By default, the model assumes that soil moisture under all plant cohorts is the same (i.e. water sources corresponding to vertical soil layers are shared among cohorts). However, 3D variations in soil moisture beneath plant cohorts can be simulated in spatially-explicit forest ecosystem models (Manoli *et al.* 2017; Rötzer *et al.* 2017). The water balance model does not simulate horizontal spatial processes explicitly, but allows considering more or less independent water pools for plant cohorts. If partial or completely independent water pools are considered, hydrological processes are replicated for the fraction of soil corresponding to each woody cohort. Transpiration of each plant cohort depends on the soil moisture beneath itself and, depending on the degree of rhizosphere overlap, on the soil moisture beneath other plant cohorts.

## 3.2 State variables

The following are state variables in the model under all simulations:

- Cumulative degree days (a) to budburst, (b) to complete unfolding or (c) to senescence (\(S_{eco,d}\), \(S_{unf,d}\) or \(S_{sen,d}\); all in \(^\circ C\)), are tracked by the model to determine leaf phenological status (see 4.1).
- Soil moisture content dynamics on each layer \(s\) are tracked daily using \(W_s = \theta_s(\Psi)/ \theta_{fc,s}\), the
*proportion of soil moisture in relation to field capacity*, where moisture at field capacity, \(\theta_{fc,s}\), is assumed to correspond to \(\Psi_{fc} = -0.033\) MPa. Note that \(W_s\) values larger than one are possible if the soil is between field capacity and saturation (which can happen if deep drainage is not allowed). - Plant water potential (\(\Psi_{plant,i}\)) of each plant cohort \(i\) are also tracked daily and follows the soil water potential of layers (or water pools) where fine roots are located.

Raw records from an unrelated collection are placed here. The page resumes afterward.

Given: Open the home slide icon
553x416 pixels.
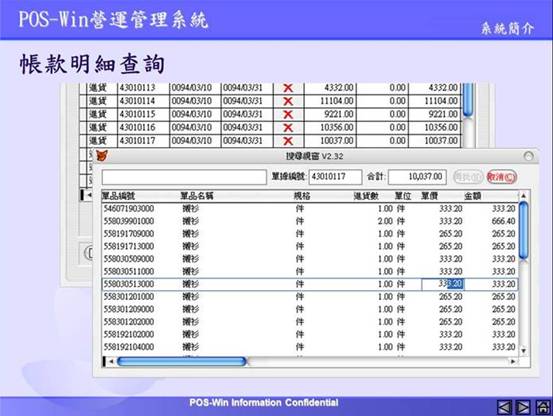Looking at the screenshot, I should click(x=543, y=408).
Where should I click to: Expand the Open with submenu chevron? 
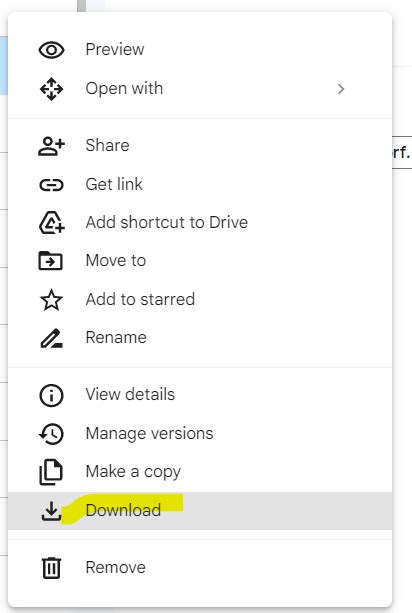pyautogui.click(x=341, y=89)
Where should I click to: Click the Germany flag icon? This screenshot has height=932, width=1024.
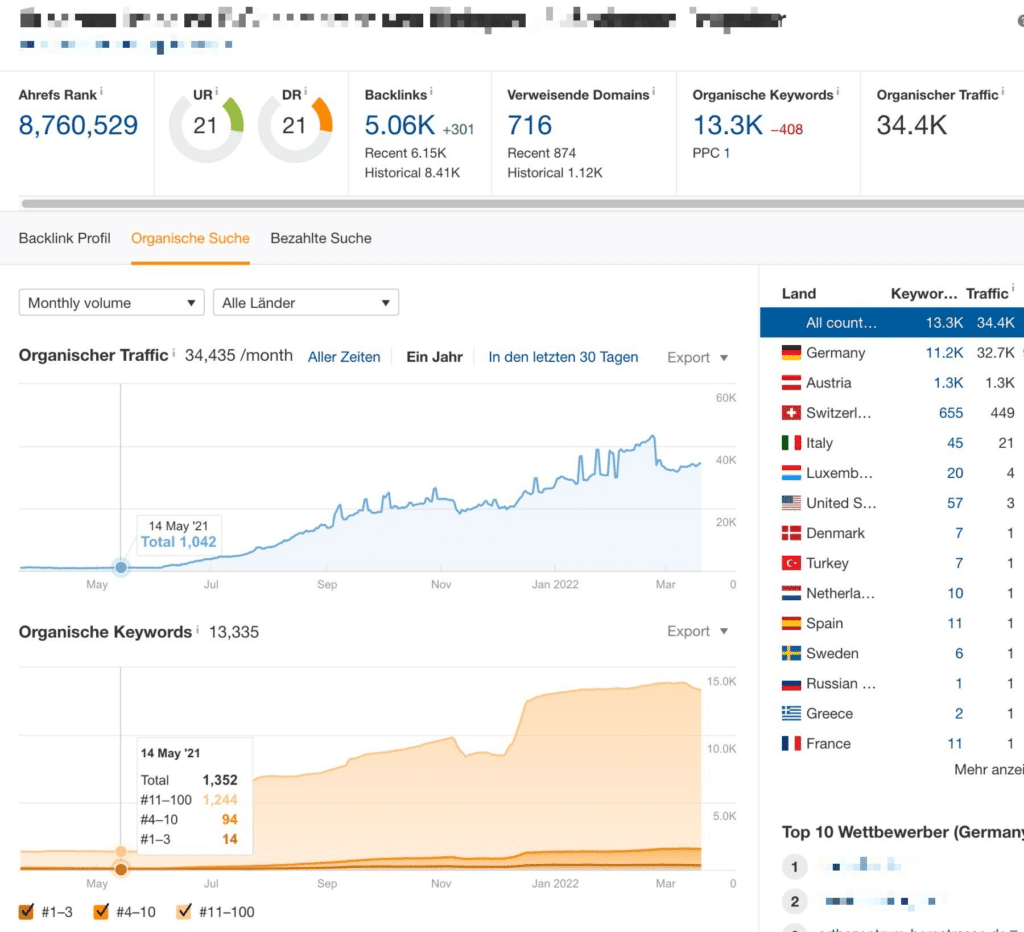[x=791, y=353]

Additional state variables depend on the activation of specific control flags:

*If snow accumulation/melting is considered*, the model tracks \(S_{snow}\), the snow water equivalent (in mm) of the snow pack storage over the surface.*If stem cavitation is not completely reversible*, the model tracks \(PLC_{stem, i}\) and \(PLC_{leaf, i}\), the proportion of conductivity lost the stem and leaves, respectively, of plants of cohort \(i\).*If the degree of rhizosphere overlap between plant cohorts is not total*(i.e. if`rhizosphereOverlap = "none"`

or`rhizosphereOverlap = "partial"`

), the model also tracks \(W_{i,s}\), the proportion of soil moisture in relation to field capacity for layer \(s\) within the areal fraction of the stand covered by the woody cohort \(i\).

## 3.3 Water balance

Water balance is performed for both the snow pack and the soil (fig. 3.1). Precipitation (\(P\)) is considered be snow precipitation (\(Ps\)) or rainfall (\(Pr\)), depending on temperature. Thus, we have: \[\begin{equation} P = Pr + Ps \end{equation}\]

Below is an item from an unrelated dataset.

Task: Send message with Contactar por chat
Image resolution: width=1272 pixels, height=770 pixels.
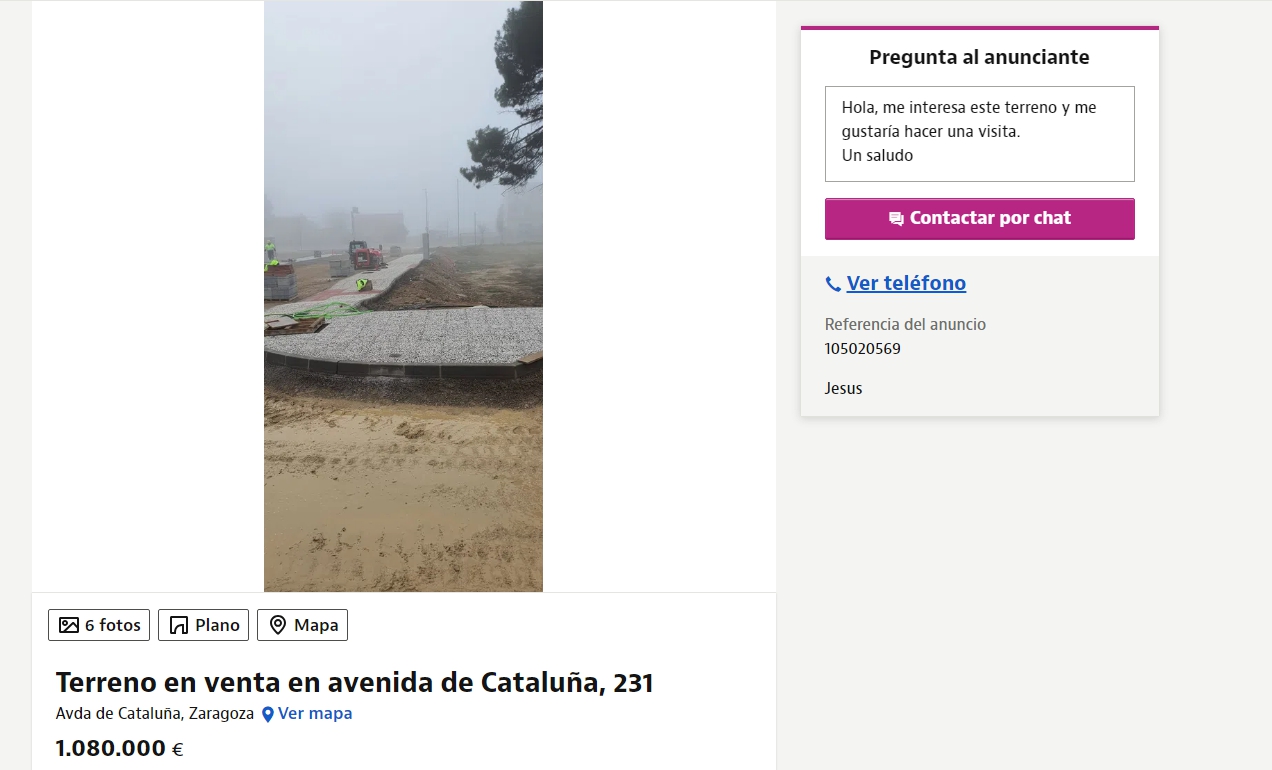Action: coord(980,219)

The water balance of the snow pack (\(\Delta{S_{snow}}\) in mm of snow water equivalents) is simply defined as: \[\begin{equation} \Delta{S_{snow}} = Ps - Sm \tag{3.1} \end{equation}\] where \(Ps\) is precipitation as snowfall and \(Sm\) is snow melt. Interception on canopy surfaces is only modelled for liquid precipitation, which leads to a partioning of \(Pr\) into interception loss (\(In\); i.e. water evaporated after being intercepted by the canopy surfaces) and net rainfall (\(Pr_{net}\); the sum of throughfall and stem flow): \[\begin{equation} Pr = Pr_{net} + In \end{equation}\] Several water sources can contribute to soil infiltration, namely net rainfall (\(Pr_{net}\)), surface runon from nearby locations (\(Ro\), if provided) and snowmelt (\(Sm\)). Given that not all water that reaches the soil surface actually infiltrates, the amount of water entering the first soil layer via infiltration (\(If\)) is: \[\begin{equation} If = Pr_{net} + Sm + Ro - Ie \tag{3.2} \end{equation}\] where \(Ie\) is the infiltration excess that may occur. Other water inputs into the soil can come via capillarity rise (\(Cr\)) from the water table (if present) or via lateral interflow from nearby locations (\(Lw\); if provided, assumed positive in the direction of entering the local soil). There are multiple ways water can leave the soil. Regarding purely physical processes we have the evaporation from soil surface (\(Es\)), saturation excess (\(Se\)) and deep drainage (\(Dd\)). Fluxes mediated by plants are the transpiration made by herbaceous plants (\(Tr_{herb}\)) and the transpiration made by woody plants (\(Tr_{woody}\)).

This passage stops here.